Dataset entries
━━━━━━━━━━━━━━━━

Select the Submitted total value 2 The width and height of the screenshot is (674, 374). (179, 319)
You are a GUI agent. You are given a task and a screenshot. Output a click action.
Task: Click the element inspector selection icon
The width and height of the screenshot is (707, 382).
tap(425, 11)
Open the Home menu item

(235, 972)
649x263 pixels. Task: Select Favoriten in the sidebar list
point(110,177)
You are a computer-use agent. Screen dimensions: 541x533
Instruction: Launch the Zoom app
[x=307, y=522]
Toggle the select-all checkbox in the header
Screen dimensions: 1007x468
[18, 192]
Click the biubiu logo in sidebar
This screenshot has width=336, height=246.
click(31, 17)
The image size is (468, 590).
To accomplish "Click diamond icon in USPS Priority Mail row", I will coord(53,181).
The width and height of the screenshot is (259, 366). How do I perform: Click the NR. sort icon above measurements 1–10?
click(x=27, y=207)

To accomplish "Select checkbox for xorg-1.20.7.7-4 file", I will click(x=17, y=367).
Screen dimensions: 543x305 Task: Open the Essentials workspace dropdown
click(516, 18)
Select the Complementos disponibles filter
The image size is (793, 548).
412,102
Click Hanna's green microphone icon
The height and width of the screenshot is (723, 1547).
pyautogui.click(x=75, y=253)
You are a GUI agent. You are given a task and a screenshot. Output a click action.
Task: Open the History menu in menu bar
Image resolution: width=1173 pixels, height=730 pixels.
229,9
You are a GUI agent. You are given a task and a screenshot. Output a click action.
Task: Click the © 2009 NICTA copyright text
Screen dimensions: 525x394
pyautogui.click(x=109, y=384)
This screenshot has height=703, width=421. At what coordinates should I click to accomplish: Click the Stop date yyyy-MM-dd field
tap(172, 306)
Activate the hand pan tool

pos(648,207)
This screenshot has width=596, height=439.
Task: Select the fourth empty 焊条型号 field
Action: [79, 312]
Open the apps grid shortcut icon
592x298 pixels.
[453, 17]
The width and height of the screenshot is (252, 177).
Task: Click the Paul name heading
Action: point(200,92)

━━━━━━━━━━━━━━━━

- _What is expected_: Every line above is to be transcribed exactly, with nothing missed.

- _Result of this task_:
Select the Submitted total value 2 The width and height of the screenshot is (674, 374). (179, 319)
You are a GUI agent. You are given a task and a screenshot. Output a click action.
Task: Click the element inspector selection icon
The width and height of the screenshot is (707, 382).
tap(425, 11)
Open the Home menu item

(235, 972)
649x263 pixels. Task: Select Favoriten in the sidebar list
point(110,177)
You are a computer-use agent. Screen dimensions: 541x533
Instruction: Launch the Zoom app
[x=307, y=522]
Toggle the select-all checkbox in the header
Screen dimensions: 1007x468
[18, 192]
Click the biubiu logo in sidebar
This screenshot has width=336, height=246.
click(31, 17)
The image size is (468, 590).
To accomplish "Click diamond icon in USPS Priority Mail row", I will coord(53,181).
The width and height of the screenshot is (259, 366). How do I perform: Click the NR. sort icon above measurements 1–10?
click(x=27, y=207)

To accomplish "Select checkbox for xorg-1.20.7.7-4 file", I will click(x=17, y=367).
Screen dimensions: 543x305 Task: Open the Essentials workspace dropdown
click(516, 18)
Select the Complementos disponibles filter
The image size is (793, 548).
412,102
Click Hanna's green microphone icon
The height and width of the screenshot is (723, 1547).
pyautogui.click(x=75, y=253)
You are a GUI agent. You are given a task and a screenshot. Output a click action.
Task: Open the History menu in menu bar
Image resolution: width=1173 pixels, height=730 pixels.
229,9
You are a GUI agent. You are given a task and a screenshot. Output a click action.
Task: Click the © 2009 NICTA copyright text
Screen dimensions: 525x394
pyautogui.click(x=109, y=384)
This screenshot has height=703, width=421. At what coordinates should I click to accomplish: Click the Stop date yyyy-MM-dd field
tap(172, 306)
Activate the hand pan tool

pos(648,207)
This screenshot has width=596, height=439.
Task: Select the fourth empty 焊条型号 field
Action: [79, 312]
Open the apps grid shortcut icon
592x298 pixels.
[453, 17]
The width and height of the screenshot is (252, 177).
Task: Click the Paul name heading
Action: point(200,92)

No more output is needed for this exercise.